EXERCISE REQUIREMENTS. Print the line containing "Task: Follow the" and all lines after it, unchanged, through the end of the data. Leave the pictures out.

• • •

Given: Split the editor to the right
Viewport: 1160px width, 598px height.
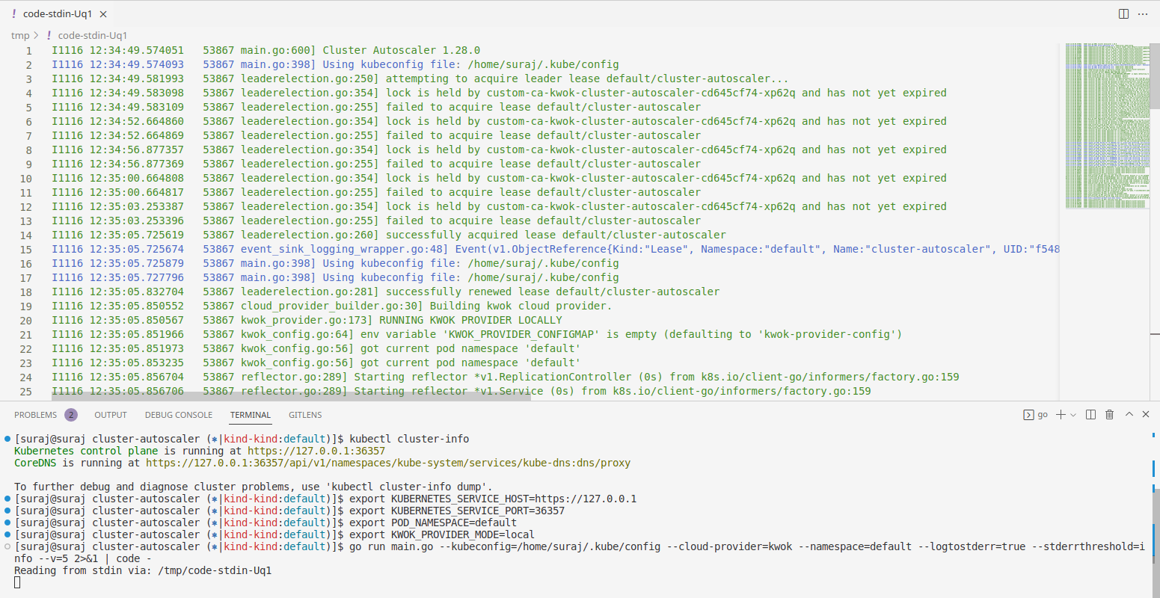Looking at the screenshot, I should pyautogui.click(x=1123, y=13).
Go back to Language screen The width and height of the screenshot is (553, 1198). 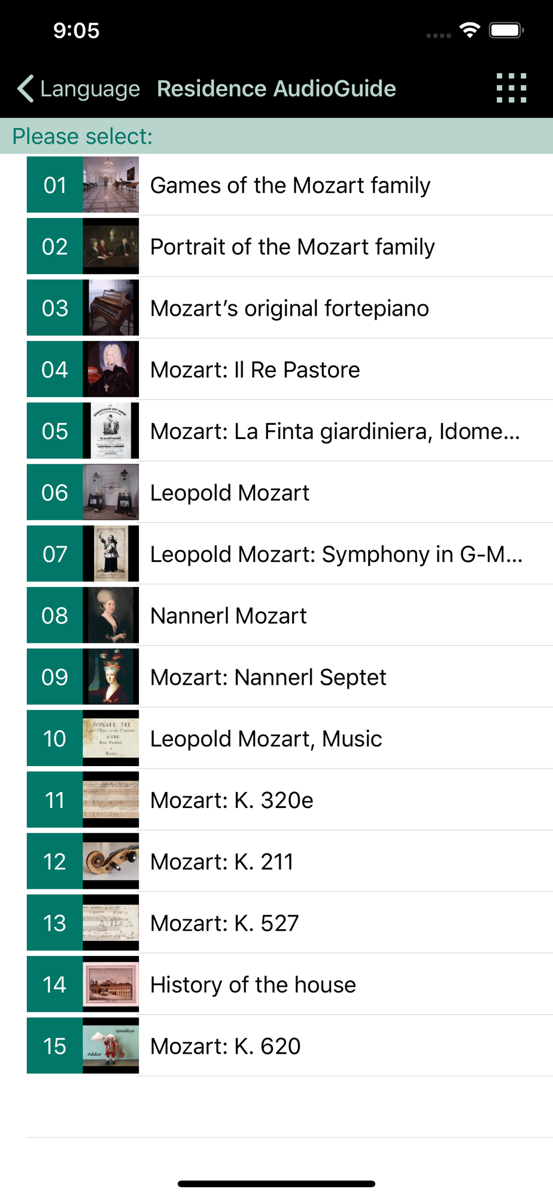coord(78,89)
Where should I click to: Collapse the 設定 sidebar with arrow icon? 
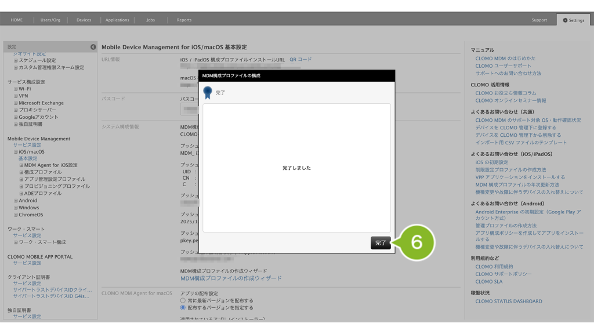(93, 46)
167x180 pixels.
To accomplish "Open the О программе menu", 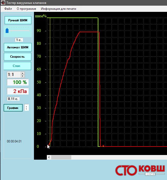I will pyautogui.click(x=26, y=8).
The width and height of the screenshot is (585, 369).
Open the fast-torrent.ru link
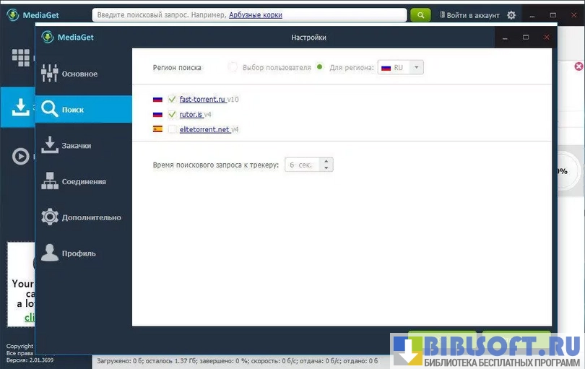202,99
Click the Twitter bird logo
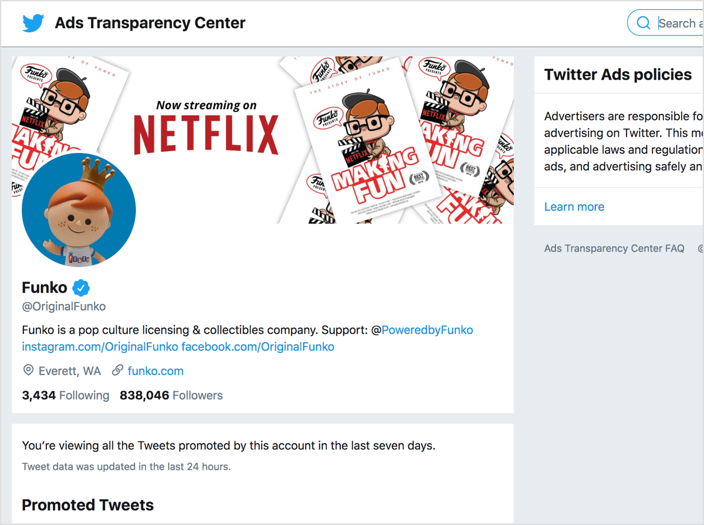The width and height of the screenshot is (704, 525). [33, 22]
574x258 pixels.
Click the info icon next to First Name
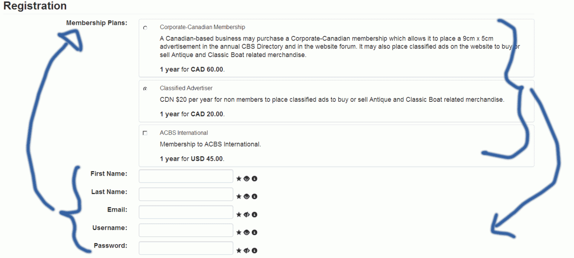point(254,178)
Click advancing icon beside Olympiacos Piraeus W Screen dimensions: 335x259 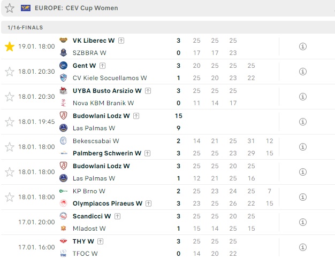(148, 203)
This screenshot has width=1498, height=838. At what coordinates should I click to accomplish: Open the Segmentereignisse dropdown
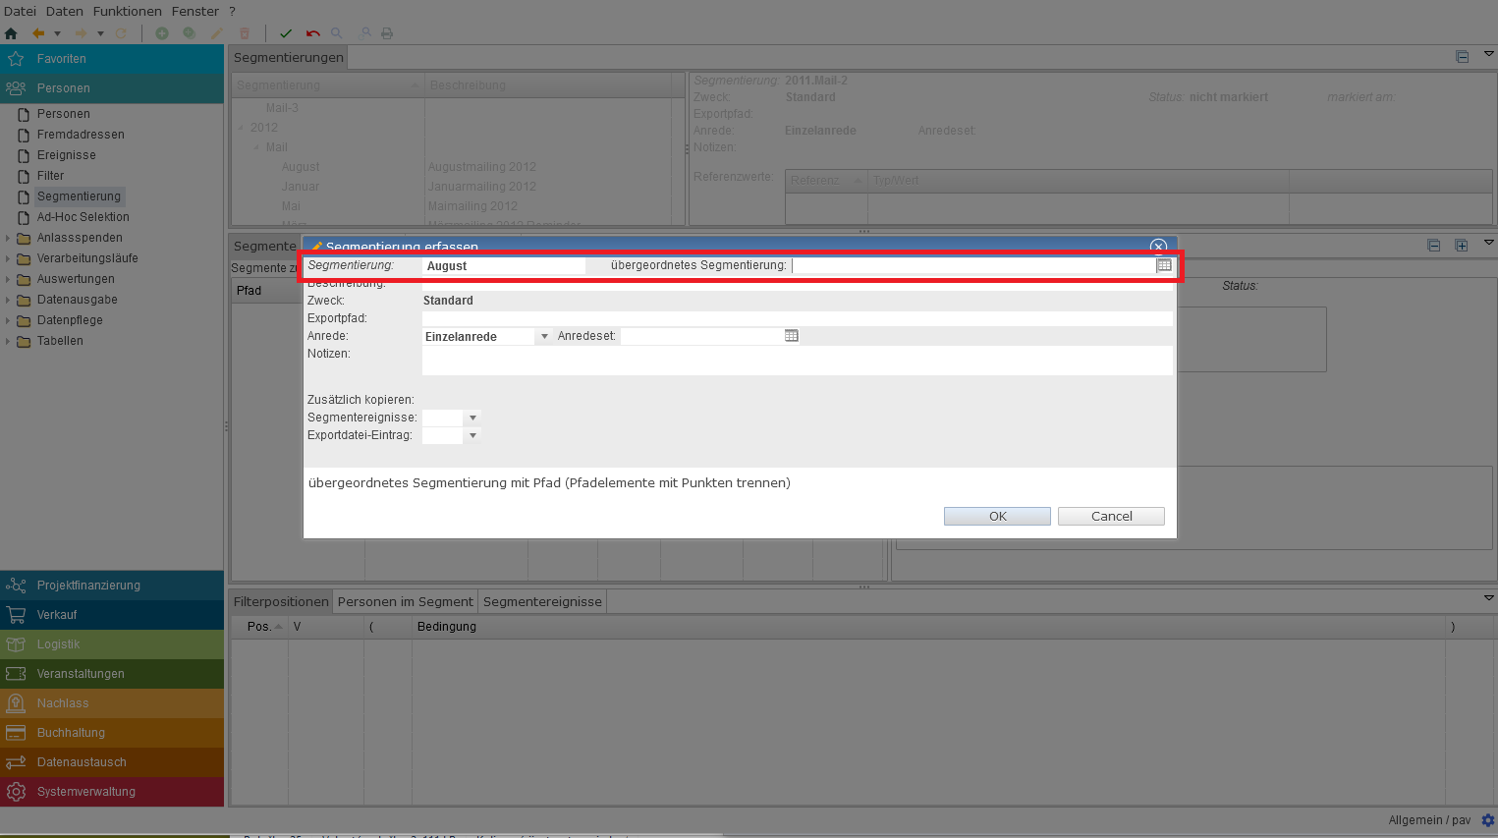472,419
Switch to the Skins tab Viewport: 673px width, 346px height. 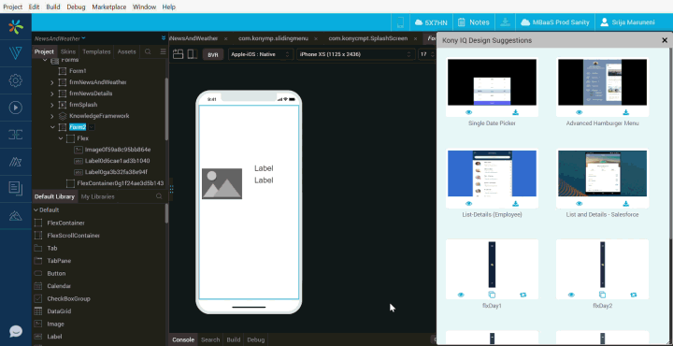[68, 51]
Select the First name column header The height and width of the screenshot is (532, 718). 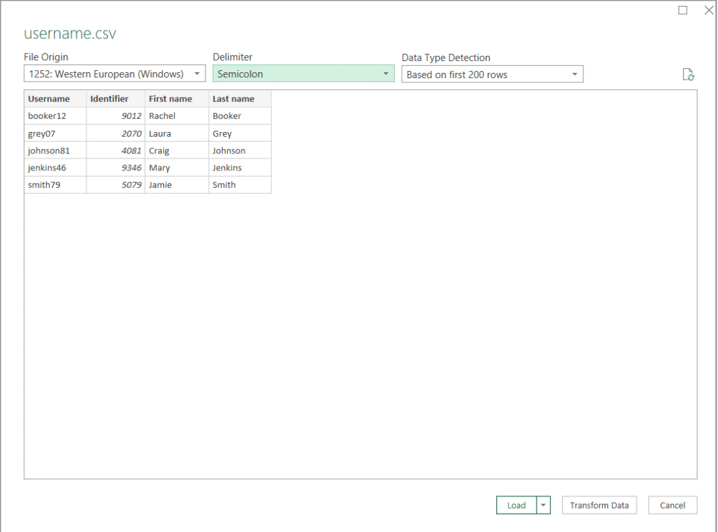click(x=170, y=98)
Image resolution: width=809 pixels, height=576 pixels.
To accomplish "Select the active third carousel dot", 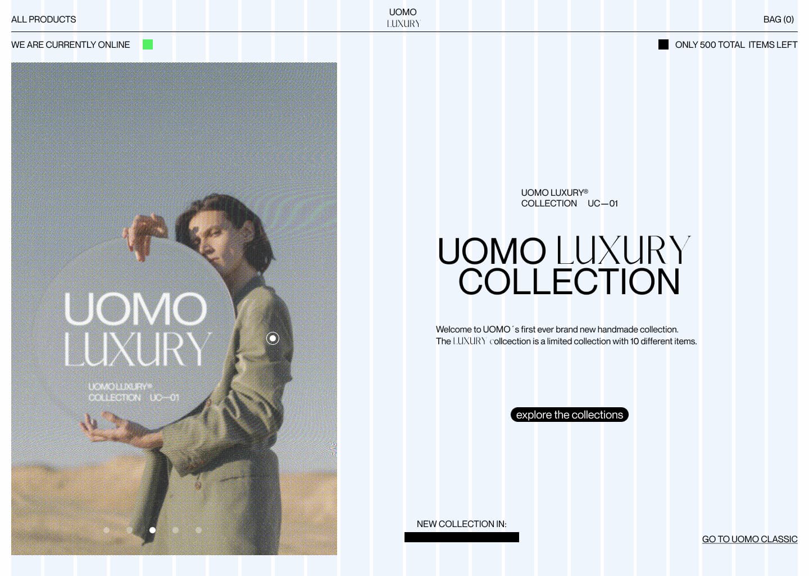I will [x=152, y=530].
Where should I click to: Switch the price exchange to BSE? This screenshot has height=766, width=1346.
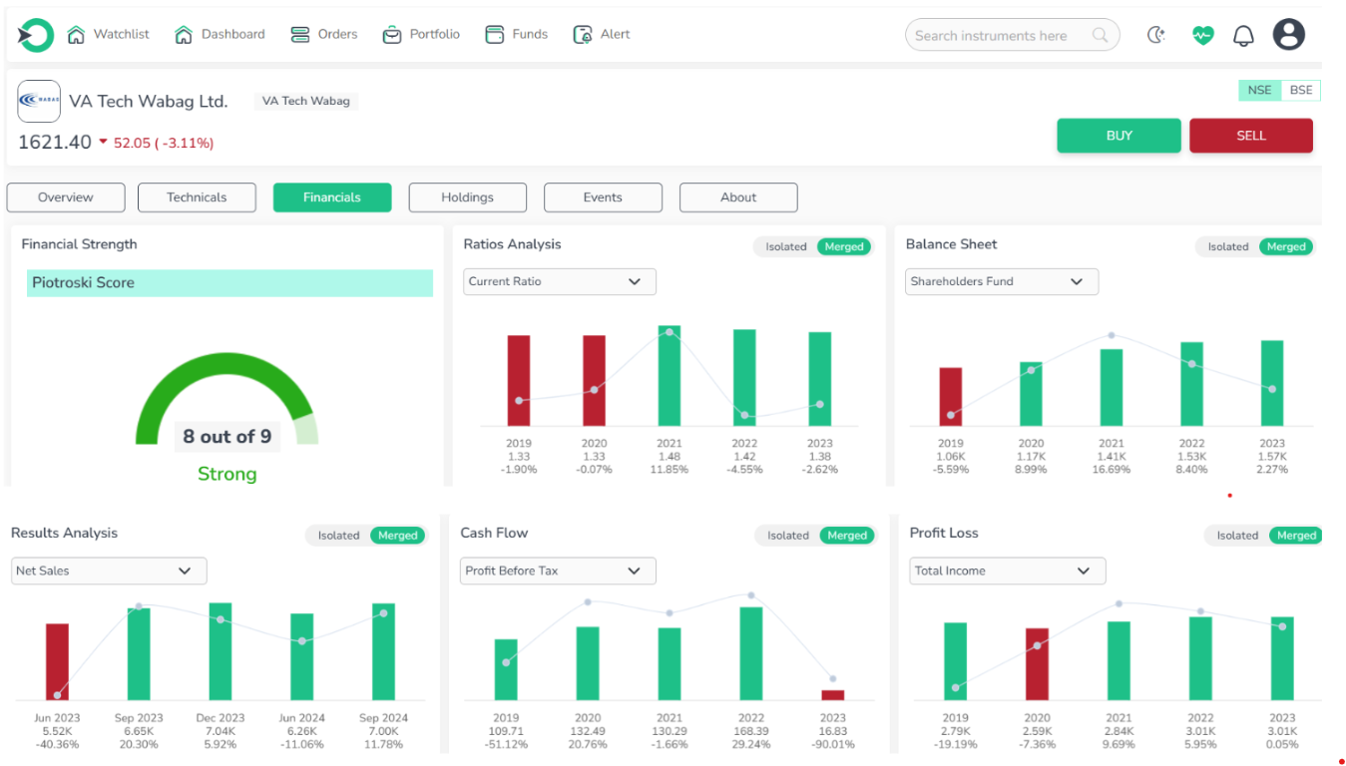1300,90
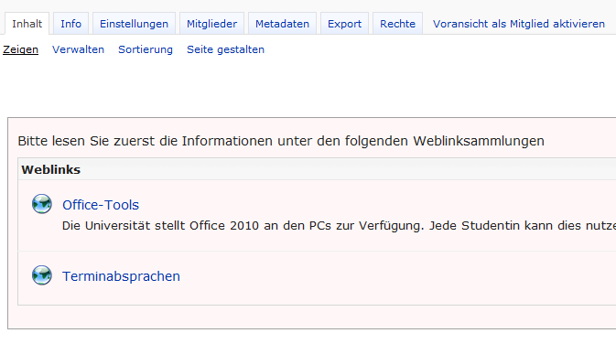The image size is (616, 344).
Task: Select the Export tab
Action: coord(344,24)
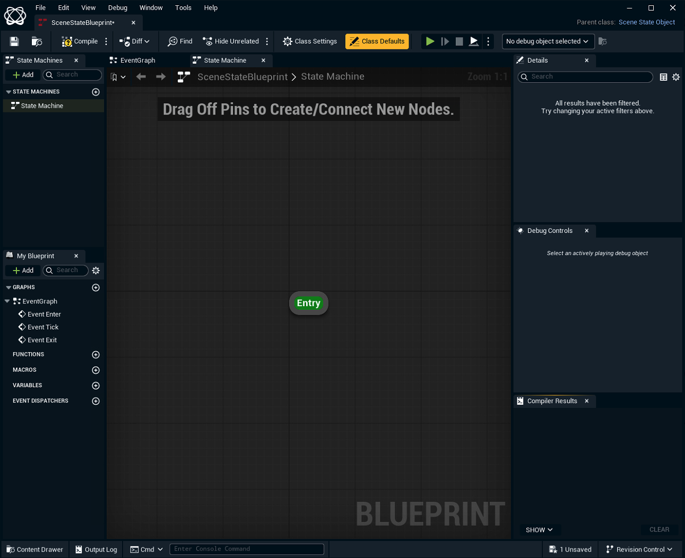Add a new variable with plus icon

coord(96,386)
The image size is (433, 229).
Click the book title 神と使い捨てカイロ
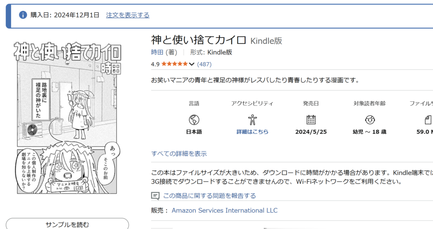pos(198,40)
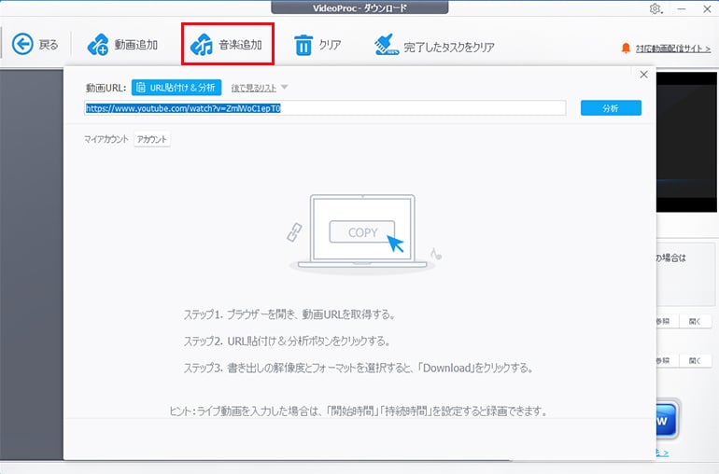Click the video URL input field
Screen dimensions: 719x474
325,108
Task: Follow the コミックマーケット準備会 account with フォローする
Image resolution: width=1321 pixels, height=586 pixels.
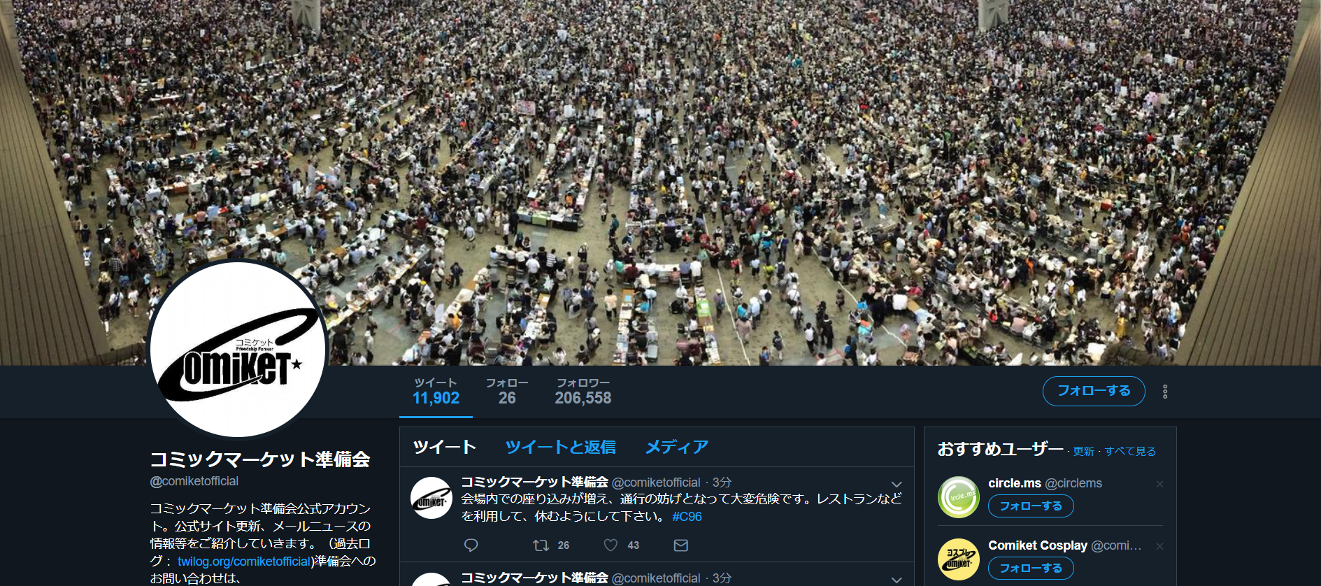Action: pos(1094,391)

• • •

SOLUTION FOR THIS TASK.
Task: Follow the コミックマーケット準備会 account with フォローする
Image resolution: width=1321 pixels, height=586 pixels.
Action: pos(1094,391)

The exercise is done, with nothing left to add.